“Delight yourself in the Lord, and he will give you the desires of your heart. ” Psalm 37:4 ESV
I should be studying. Let me tell you that upfront. I have 10 chapters to read and a Discussion Post to write. Granted these are personal goals, not necessarily the school’s goal. Classes start tomorrow and I don’t have anything officially due until next Saturday. However, because it is ALL new to me, it is taking me twice as long to get the work done. I have to learn the system as well as do the work. It’s exhausting to say the least.’
So here I sit, writing a blog when I should be studying. It’s such a good one though I just had to share.

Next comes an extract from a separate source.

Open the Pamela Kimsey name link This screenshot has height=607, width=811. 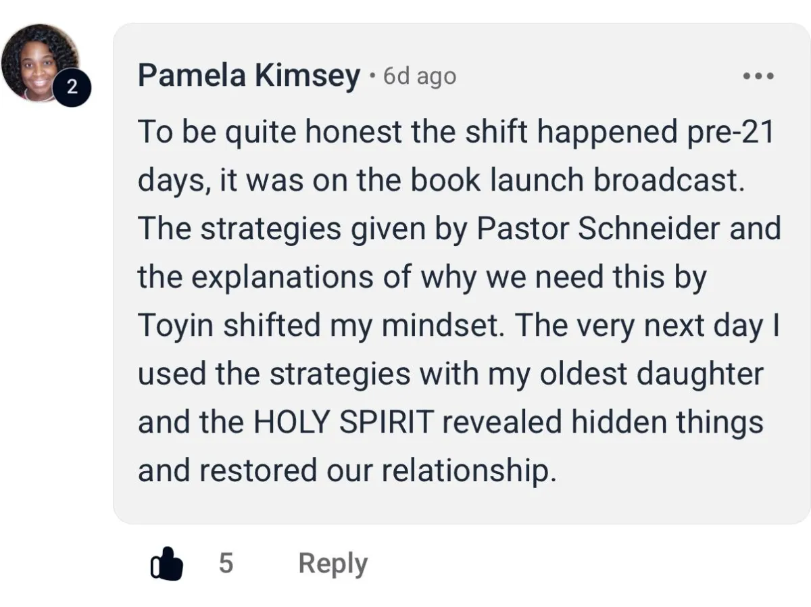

I’ve been dealing with some pretty difficult heart issues over the last couple of months. God has really been doing work in me as I work through it. I’ve never felt closer to Him than I do now. It literally is overwhelming. In order for Him to do this work in me though, I’ve had to be very intentional about keeping my eyes on Him. There has been so much going on around me to distract me. It’s very easy to lose focus.

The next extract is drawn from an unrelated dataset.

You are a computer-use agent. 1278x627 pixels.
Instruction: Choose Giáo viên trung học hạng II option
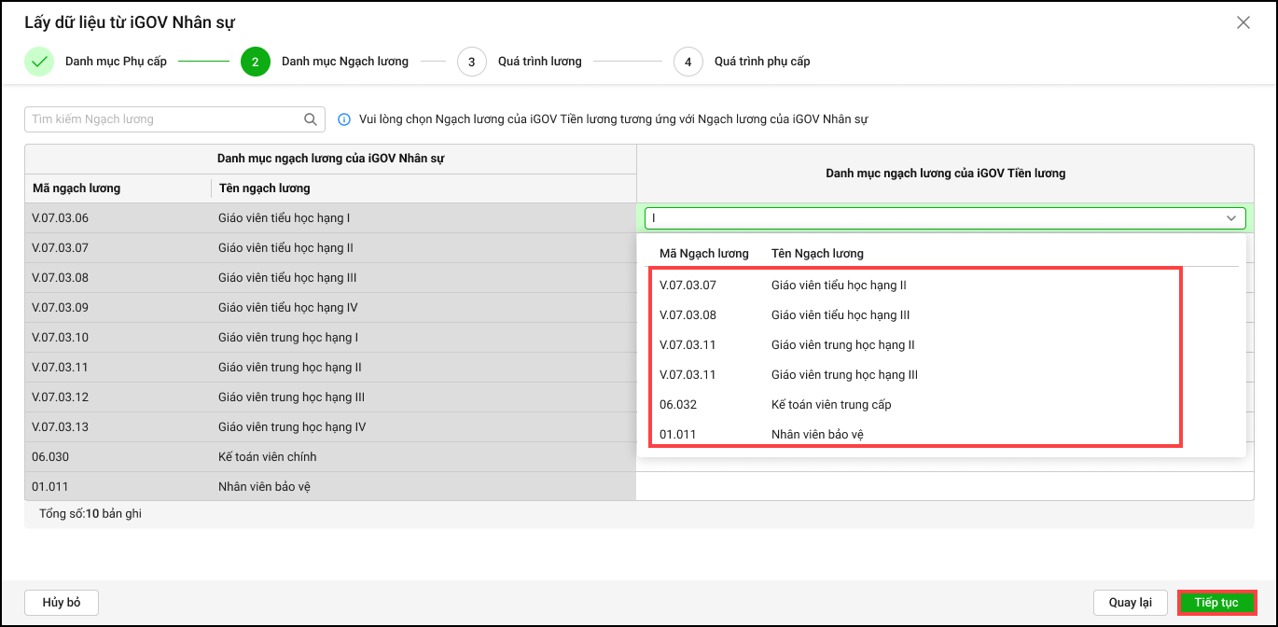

This morning as I was getting ready for church, the Lord reminded me of when He first taught me this lesson. I was somewhere in my early 20’s. I had flunked out of school twice in Pennsylvania. My family was giving me one last shot before they were done with me. I moved to Virginia. Lived with my brother and enrolled in school here. Third charm wasn’t the charm for me, but I did manage to finally graduate. Eventually!
I worked at a local hotel to support my efforts at school. I met a guy there and fell madly in love. MADLY! Took me years to get over him when it was all said and done. What I thought was going on between us and what he thought was going on between us were two totally different things. My heart was broken. I found out he was in love with one of the other girls. A friend of mine I worked with as well. AND we still had to work together. I needed the job. It was how I was getting health benefits at the time.
It was then, God taught me to not worry about what is in your peripheral vision. Only worry about what is in front of you. You don’t need to know everything. Every time my mind wandered into thoughts of what they were doing, I’d remind myself. “They’re not in front you. God isn’t asking you to deal with them. It’s none of your business.”
I preached that too myself for years. I’m still preaching it to myself. I’ve gotten a lot better at it after 25 plus years of practicing.
Yesterday, I drove a friend around Williamsburg, sharing my life there with her. Even introduced her to Cody. The hotel where I learned this lesson, it happened to be the first thing I told her about yesterday. I learned a lot working there! I’m still using it!